Hindenburg, which accused Nikola, now does the same to Lordstown Motors

Shares of Lordstown Motors Corp fell as much as 23% on Friday after Hindenburg Research took a short position on the electric-pickup-truck maker’s stock.

Lordstown is an electric vehicle SPAC with no revenue and no sellable product, which we believe has misled investors on both its demand and production capabilities,” Hindenburg said.

Lordstown said in January it had received more than 100,000 non-binding production reservations from commercial fleets for its electric truck.

“Our conversations with former employees, business partners and an extensive document review show that the company’s orders are largely fictitious and used as a prop to raise capital and confer legitimacy,” Hindenburg said

on Friday.

Steve Burns, CEO of Lordstown, said in a text message to Bloomberg that “we always stated that pre-orders were non-binding. That is what pre-orders are.”

Burns denied the allegations made in Hindenburg’s report. Lordstown said it will provide a detailed response in coming days, probably at its March 17 earnings report, its first as a public company.

In response to an assertion made in the report that production is three to four years off, Burns said: “We are on track for betas this month and start of production in September. Any statement to the contrary is a lie.”

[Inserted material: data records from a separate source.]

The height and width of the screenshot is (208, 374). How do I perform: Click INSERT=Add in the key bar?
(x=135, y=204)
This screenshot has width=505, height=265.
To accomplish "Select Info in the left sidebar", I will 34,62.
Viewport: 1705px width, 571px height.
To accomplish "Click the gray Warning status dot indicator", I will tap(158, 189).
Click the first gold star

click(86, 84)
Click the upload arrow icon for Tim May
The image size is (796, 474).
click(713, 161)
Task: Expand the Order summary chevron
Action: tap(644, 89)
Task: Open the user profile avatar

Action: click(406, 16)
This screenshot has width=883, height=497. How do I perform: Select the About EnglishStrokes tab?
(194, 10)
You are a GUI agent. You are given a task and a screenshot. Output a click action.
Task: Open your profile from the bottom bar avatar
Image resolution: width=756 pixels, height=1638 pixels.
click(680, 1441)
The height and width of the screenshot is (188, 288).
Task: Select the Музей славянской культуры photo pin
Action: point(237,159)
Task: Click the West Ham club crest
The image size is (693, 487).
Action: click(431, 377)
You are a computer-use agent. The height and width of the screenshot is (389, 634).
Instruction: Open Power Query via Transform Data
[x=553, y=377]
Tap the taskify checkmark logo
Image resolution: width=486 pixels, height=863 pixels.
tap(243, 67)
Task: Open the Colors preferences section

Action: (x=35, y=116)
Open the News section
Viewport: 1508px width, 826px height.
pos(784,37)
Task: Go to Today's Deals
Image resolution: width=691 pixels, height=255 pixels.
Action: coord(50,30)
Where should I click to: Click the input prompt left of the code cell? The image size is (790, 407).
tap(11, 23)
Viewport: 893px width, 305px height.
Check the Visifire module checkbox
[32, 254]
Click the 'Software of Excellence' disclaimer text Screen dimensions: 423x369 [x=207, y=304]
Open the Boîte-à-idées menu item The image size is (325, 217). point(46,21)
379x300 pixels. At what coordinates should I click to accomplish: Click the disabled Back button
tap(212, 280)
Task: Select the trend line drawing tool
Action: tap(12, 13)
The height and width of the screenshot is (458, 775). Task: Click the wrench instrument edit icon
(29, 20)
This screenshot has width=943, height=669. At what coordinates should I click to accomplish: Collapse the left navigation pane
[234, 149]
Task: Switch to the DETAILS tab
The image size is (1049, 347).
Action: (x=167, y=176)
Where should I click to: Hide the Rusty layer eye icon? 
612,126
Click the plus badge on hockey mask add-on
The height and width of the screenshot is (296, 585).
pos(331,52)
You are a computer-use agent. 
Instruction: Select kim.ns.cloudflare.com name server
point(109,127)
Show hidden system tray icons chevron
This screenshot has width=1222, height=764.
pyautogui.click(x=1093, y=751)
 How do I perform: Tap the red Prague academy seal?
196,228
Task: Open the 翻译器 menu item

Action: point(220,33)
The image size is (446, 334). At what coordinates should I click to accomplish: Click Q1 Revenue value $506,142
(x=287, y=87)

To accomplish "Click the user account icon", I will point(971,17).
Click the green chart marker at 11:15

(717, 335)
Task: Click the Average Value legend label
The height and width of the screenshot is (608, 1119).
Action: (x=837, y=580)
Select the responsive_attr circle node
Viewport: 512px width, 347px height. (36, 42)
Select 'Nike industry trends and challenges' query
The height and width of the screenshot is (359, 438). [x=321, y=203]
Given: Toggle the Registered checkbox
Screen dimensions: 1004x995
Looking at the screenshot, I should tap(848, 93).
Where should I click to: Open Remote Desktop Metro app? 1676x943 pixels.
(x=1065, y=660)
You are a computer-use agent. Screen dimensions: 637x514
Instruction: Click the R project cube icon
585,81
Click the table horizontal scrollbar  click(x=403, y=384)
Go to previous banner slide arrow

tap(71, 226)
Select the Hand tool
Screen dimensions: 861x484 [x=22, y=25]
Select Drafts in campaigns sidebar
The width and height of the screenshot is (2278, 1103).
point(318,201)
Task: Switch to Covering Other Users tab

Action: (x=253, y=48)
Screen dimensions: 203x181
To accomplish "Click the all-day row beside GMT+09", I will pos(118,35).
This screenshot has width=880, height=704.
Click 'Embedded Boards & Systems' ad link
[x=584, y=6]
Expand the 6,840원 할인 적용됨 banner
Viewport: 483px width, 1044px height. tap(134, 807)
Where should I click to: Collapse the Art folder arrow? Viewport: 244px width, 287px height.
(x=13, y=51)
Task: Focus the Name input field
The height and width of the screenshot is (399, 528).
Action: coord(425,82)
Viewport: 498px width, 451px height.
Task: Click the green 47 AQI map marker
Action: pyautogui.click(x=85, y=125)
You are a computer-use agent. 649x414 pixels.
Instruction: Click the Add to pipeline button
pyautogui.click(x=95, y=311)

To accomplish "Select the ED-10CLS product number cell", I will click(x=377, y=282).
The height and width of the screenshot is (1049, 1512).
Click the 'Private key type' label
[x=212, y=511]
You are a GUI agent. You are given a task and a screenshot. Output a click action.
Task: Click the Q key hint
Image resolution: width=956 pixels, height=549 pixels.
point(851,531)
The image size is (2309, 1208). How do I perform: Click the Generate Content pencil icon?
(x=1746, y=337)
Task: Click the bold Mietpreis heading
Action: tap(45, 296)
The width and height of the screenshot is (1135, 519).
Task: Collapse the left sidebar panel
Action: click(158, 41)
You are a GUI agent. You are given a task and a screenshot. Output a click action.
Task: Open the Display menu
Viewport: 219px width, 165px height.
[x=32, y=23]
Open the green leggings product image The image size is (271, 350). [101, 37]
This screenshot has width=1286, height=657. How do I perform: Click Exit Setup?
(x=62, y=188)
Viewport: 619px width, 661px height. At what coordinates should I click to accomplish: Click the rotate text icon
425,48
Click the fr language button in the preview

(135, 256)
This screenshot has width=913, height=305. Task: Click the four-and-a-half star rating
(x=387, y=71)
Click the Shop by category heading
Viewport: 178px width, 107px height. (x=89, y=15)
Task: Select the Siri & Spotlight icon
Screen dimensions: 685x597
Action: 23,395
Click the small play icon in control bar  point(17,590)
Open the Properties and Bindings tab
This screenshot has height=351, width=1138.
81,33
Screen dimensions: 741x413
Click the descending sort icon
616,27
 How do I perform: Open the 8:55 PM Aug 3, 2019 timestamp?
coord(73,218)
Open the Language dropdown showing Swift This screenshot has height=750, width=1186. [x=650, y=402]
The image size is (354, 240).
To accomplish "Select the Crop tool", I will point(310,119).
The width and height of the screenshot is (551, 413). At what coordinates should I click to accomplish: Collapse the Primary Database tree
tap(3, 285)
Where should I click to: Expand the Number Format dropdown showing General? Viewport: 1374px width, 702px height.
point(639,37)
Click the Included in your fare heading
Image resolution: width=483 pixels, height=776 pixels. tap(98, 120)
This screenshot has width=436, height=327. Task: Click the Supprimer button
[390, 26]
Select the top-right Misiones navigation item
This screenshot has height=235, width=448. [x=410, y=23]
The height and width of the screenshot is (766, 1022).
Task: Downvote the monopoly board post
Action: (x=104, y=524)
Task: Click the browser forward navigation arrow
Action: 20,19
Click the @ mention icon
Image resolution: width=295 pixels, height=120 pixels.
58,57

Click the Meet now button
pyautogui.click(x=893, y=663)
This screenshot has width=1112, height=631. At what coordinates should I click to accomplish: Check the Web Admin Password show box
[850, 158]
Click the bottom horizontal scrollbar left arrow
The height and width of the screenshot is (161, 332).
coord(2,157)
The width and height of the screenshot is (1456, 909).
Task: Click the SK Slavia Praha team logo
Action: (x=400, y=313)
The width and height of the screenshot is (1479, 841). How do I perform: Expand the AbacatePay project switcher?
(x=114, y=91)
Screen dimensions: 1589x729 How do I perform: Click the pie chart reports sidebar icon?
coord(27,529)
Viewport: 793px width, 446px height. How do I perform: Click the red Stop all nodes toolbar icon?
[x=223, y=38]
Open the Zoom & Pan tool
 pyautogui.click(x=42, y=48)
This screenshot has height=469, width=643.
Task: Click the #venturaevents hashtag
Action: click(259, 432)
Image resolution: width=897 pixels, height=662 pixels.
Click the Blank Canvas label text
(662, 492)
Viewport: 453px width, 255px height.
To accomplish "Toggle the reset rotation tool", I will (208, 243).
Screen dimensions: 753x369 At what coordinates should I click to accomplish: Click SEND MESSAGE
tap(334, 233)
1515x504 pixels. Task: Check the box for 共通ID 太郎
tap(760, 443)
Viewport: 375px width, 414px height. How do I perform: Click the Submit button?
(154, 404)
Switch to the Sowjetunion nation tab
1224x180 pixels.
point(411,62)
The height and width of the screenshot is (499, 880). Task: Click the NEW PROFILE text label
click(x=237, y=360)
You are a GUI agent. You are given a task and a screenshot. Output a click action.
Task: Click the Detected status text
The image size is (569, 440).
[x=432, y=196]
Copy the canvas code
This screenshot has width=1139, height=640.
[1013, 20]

The short seller also took aim at Nikola Corp in September, accusing the electric-truck maker of fraud, leading to the resignation of its founder, Trevor Milton. Nikola had publicly rejected all accusations.

In February, however, Nikola disclosed that the company and Milton had made several statements that were partially or completely inaccurate, after an internal review.

Following Hindenburg’s accusations, General Motors and Nikola in November announced a reworked agreement on a fuel-cell partnership, allowing the automaker to back out of taking a proposed equity stake in the startup.

Lordstown‘s shares closed down 16.5% at $14.78.